- [ABOUT THIS TASK] Each entry needs to be retyped exactly.

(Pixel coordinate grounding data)
:::::

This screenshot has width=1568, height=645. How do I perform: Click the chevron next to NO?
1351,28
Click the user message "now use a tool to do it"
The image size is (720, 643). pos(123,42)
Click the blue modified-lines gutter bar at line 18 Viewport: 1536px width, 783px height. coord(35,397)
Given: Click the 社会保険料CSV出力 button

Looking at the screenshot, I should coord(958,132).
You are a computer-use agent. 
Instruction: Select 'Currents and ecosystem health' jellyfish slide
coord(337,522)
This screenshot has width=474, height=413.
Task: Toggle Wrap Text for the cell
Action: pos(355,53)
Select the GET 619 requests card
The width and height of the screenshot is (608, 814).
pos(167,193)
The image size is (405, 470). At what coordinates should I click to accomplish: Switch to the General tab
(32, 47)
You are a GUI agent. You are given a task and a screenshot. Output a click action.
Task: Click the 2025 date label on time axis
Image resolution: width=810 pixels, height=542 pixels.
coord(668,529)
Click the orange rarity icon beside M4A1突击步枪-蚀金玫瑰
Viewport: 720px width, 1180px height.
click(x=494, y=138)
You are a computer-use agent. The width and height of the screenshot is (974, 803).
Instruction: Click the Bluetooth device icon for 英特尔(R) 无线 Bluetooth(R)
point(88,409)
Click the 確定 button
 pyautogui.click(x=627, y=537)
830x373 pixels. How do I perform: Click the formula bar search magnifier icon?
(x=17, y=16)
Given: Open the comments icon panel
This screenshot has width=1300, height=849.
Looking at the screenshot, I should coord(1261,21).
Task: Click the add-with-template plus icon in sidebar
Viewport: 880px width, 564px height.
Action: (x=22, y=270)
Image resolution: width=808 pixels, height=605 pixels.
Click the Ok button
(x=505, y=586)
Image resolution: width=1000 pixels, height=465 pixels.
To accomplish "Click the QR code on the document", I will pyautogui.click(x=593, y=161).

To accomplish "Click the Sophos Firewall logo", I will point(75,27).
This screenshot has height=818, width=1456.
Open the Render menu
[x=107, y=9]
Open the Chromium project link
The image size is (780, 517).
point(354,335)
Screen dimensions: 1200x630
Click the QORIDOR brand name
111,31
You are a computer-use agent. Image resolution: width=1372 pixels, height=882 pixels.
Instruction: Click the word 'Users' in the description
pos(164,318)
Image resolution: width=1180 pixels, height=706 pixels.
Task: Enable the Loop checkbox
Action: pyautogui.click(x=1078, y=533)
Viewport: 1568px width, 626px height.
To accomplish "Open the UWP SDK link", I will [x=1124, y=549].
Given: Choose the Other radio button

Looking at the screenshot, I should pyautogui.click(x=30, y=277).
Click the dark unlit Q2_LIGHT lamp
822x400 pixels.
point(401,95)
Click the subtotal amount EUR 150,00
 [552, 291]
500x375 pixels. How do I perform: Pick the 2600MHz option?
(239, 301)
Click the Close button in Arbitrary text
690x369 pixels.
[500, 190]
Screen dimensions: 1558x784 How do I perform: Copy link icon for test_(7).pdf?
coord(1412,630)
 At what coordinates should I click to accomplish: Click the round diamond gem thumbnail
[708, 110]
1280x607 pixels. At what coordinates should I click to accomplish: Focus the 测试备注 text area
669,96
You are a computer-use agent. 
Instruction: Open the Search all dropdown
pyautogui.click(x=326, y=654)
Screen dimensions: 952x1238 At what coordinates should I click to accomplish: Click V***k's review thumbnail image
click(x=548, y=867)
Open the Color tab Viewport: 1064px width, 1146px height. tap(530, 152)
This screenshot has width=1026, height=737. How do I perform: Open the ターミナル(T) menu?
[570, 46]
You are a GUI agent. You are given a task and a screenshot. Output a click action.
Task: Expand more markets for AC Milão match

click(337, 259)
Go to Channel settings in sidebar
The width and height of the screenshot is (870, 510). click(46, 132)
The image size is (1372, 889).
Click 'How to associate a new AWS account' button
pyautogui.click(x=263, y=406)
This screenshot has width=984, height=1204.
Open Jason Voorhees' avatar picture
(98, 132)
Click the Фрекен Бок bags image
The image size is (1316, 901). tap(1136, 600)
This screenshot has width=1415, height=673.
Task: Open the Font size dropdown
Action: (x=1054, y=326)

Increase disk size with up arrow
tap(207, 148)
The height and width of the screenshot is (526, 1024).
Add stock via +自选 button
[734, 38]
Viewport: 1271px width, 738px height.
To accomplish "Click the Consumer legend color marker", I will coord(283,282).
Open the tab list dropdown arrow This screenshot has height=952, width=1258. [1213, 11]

:::::

- [ANSWER SPACE]
This screenshot has width=1568, height=645. How do I perform: Click the chevron next to NO?
1351,28
Click the user message "now use a tool to do it"
The image size is (720, 643). pos(123,42)
Click the blue modified-lines gutter bar at line 18 Viewport: 1536px width, 783px height. coord(35,397)
Given: Click the 社会保険料CSV出力 button

Looking at the screenshot, I should coord(958,132).
You are a computer-use agent. 
Instruction: Select 'Currents and ecosystem health' jellyfish slide
coord(337,522)
This screenshot has width=474, height=413.
Task: Toggle Wrap Text for the cell
Action: pos(355,53)
Select the GET 619 requests card
The width and height of the screenshot is (608, 814).
pos(167,193)
The image size is (405, 470). At what coordinates should I click to accomplish: Switch to the General tab
(32, 47)
You are a GUI agent. You are given a task and a screenshot. Output a click action.
Task: Click the 2025 date label on time axis
Image resolution: width=810 pixels, height=542 pixels.
coord(668,529)
Click the orange rarity icon beside M4A1突击步枪-蚀金玫瑰
Viewport: 720px width, 1180px height.
click(x=494, y=138)
You are a computer-use agent. The width and height of the screenshot is (974, 803).
Instruction: Click the Bluetooth device icon for 英特尔(R) 无线 Bluetooth(R)
point(88,409)
Click the 確定 button
 pyautogui.click(x=627, y=537)
830x373 pixels. How do I perform: Click the formula bar search magnifier icon?
(x=17, y=16)
Given: Open the comments icon panel
This screenshot has width=1300, height=849.
Looking at the screenshot, I should coord(1261,21).
Task: Click the add-with-template plus icon in sidebar
Viewport: 880px width, 564px height.
Action: (x=22, y=270)
Image resolution: width=808 pixels, height=605 pixels.
Click the Ok button
(x=505, y=586)
Image resolution: width=1000 pixels, height=465 pixels.
To accomplish "Click the QR code on the document", I will pyautogui.click(x=593, y=161).

To accomplish "Click the Sophos Firewall logo", I will point(75,27).
This screenshot has height=818, width=1456.
Open the Render menu
[x=107, y=9]
Open the Chromium project link
The image size is (780, 517).
point(354,335)
Screen dimensions: 1200x630
Click the QORIDOR brand name
111,31
You are a computer-use agent. Image resolution: width=1372 pixels, height=882 pixels.
Instruction: Click the word 'Users' in the description
pos(164,318)
Image resolution: width=1180 pixels, height=706 pixels.
Task: Enable the Loop checkbox
Action: pyautogui.click(x=1078, y=533)
Viewport: 1568px width, 626px height.
To accomplish "Open the UWP SDK link", I will [x=1124, y=549].
Given: Choose the Other radio button

Looking at the screenshot, I should pyautogui.click(x=30, y=277).
Click the dark unlit Q2_LIGHT lamp
822x400 pixels.
point(401,95)
Click the subtotal amount EUR 150,00
 [552, 291]
500x375 pixels. How do I perform: Pick the 2600MHz option?
(239, 301)
Click the Close button in Arbitrary text
690x369 pixels.
[500, 190]
Screen dimensions: 1558x784 How do I perform: Copy link icon for test_(7).pdf?
coord(1412,630)
 At what coordinates should I click to accomplish: Click the round diamond gem thumbnail
[708, 110]
1280x607 pixels. At what coordinates should I click to accomplish: Focus the 测试备注 text area
669,96
You are a computer-use agent. 
Instruction: Open the Search all dropdown
pyautogui.click(x=326, y=654)
Screen dimensions: 952x1238 At what coordinates should I click to accomplish: Click V***k's review thumbnail image
click(x=548, y=867)
Open the Color tab Viewport: 1064px width, 1146px height. tap(530, 152)
This screenshot has width=1026, height=737. How do I perform: Open the ターミナル(T) menu?
[570, 46]
You are a GUI agent. You are given a task and a screenshot. Output a click action.
Task: Expand more markets for AC Milão match

click(337, 259)
Go to Channel settings in sidebar
The width and height of the screenshot is (870, 510). click(46, 132)
The image size is (1372, 889).
Click 'How to associate a new AWS account' button
pyautogui.click(x=263, y=406)
This screenshot has width=984, height=1204.
Open Jason Voorhees' avatar picture
(98, 132)
Click the Фрекен Бок bags image
The image size is (1316, 901). tap(1136, 600)
This screenshot has width=1415, height=673.
Task: Open the Font size dropdown
Action: (x=1054, y=326)

Increase disk size with up arrow
tap(207, 148)
The height and width of the screenshot is (526, 1024).
Add stock via +自选 button
[734, 38]
Viewport: 1271px width, 738px height.
To accomplish "Click the Consumer legend color marker", I will coord(283,282).
Open the tab list dropdown arrow This screenshot has height=952, width=1258. [1213, 11]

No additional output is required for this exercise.